This article was originally published on ETFTrends.com.

Natural gas prices and related ETFs climbed Wednesday as traders jumped on the the latest weather projections of a potentially colder-than-expected winter ahead.

The United States Natural Gas Fund (UNG) gained 17.9% Wednesday as Nymex natural gas futures were 16.6% higher to $4.78 per million British thermal units.

Additionally, for the more aggressive traders, the three-times leveraged-long VelocityShares 3x Long Natural Gas ETN (UGAZ) surged 56.2% Wednesday while the ProShares Ultra Bloomberg Natural Gas (BOIL) , which takes the two times or 200% daily performance of natural gas, advanced 35.1%.

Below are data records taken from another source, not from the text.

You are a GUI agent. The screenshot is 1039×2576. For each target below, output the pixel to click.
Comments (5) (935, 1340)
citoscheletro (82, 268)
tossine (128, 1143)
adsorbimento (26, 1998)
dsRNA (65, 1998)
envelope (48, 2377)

Natural gas futures for December delivery jumped as much as 20% in volatile trading Wednesday as traders anticipated increased heating demand in face of a colder winter and dwindling supply, which is at a 15-year low for this time of the year, CNBC reports.

"Overnight, there was another round of cold trends, and that kind of lit the fuse and everything exploded," Jacob Meisel, chief weather analyst at Bespoke Weather Services, told CNBC. "Some of the later overnight weather models trended much colder...the six to 10 and 11 to 15 day [forecasts] both saw rather significant cold trends. It wasn't like we were looking at periods of very major sustained warming. We've just been continually trending colder and colder."

Projected natural prices

Meisel projected natural prices could continue to push toward $7 to $8 per mmBtus if weather conditions worsen.

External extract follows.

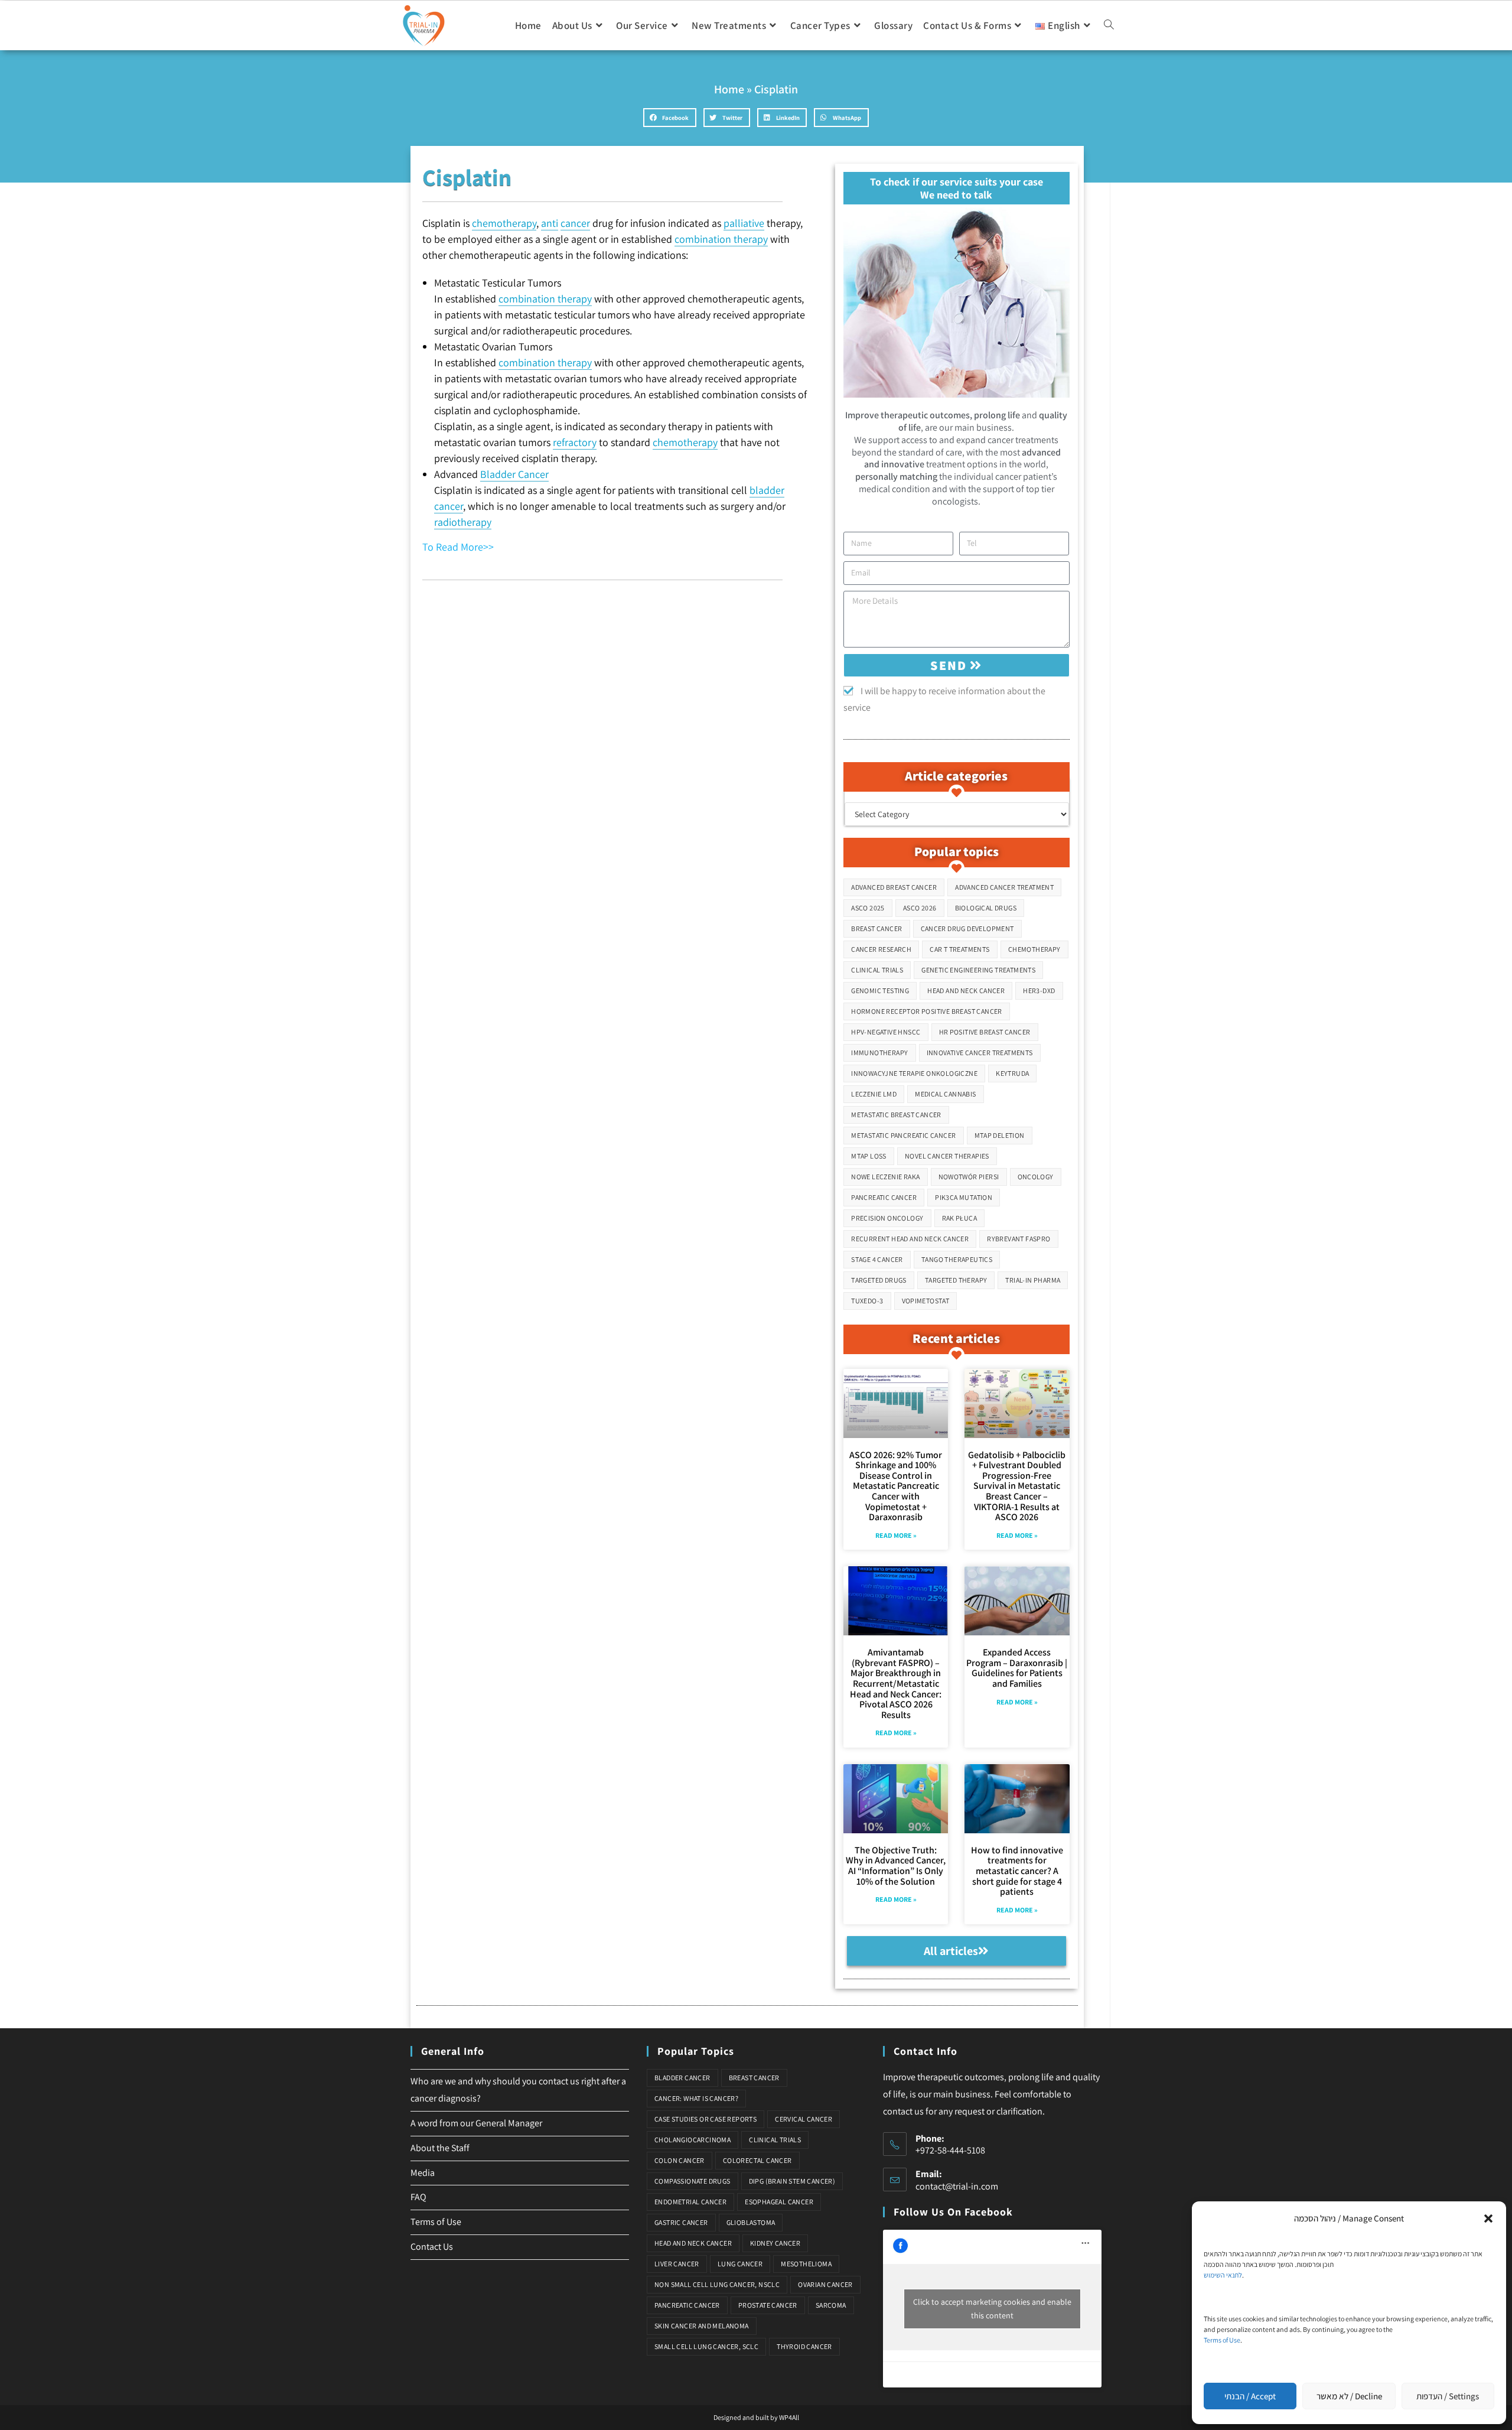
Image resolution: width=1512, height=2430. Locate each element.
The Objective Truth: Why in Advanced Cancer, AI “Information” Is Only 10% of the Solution (896, 1866)
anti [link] (549, 223)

"This looks like a capitulation move today, but if cold weather really takes off, the skies the limit," Meisel added.

On the supply side, Government data last week revealed the amount of natural gas in U.S. storage facilities rose by 65 billion cubic feet to 3.208 trillion cubic feet, or what is 15% below the year-over-year level and 16% below the five-year average. The storage numbers were also the lowest amount for the first week of November since 2003.

"It looks like more of a short squeeze than anything else. There's more cold weather on the horizon. A couple of the weather forecasts strengthened," John Kilduff, partner with Again Capital, told CNBC. "Any kind of cold weather blast early season like this is going to cause anxiety and concerns about really tight supply as we get deeper into the winter."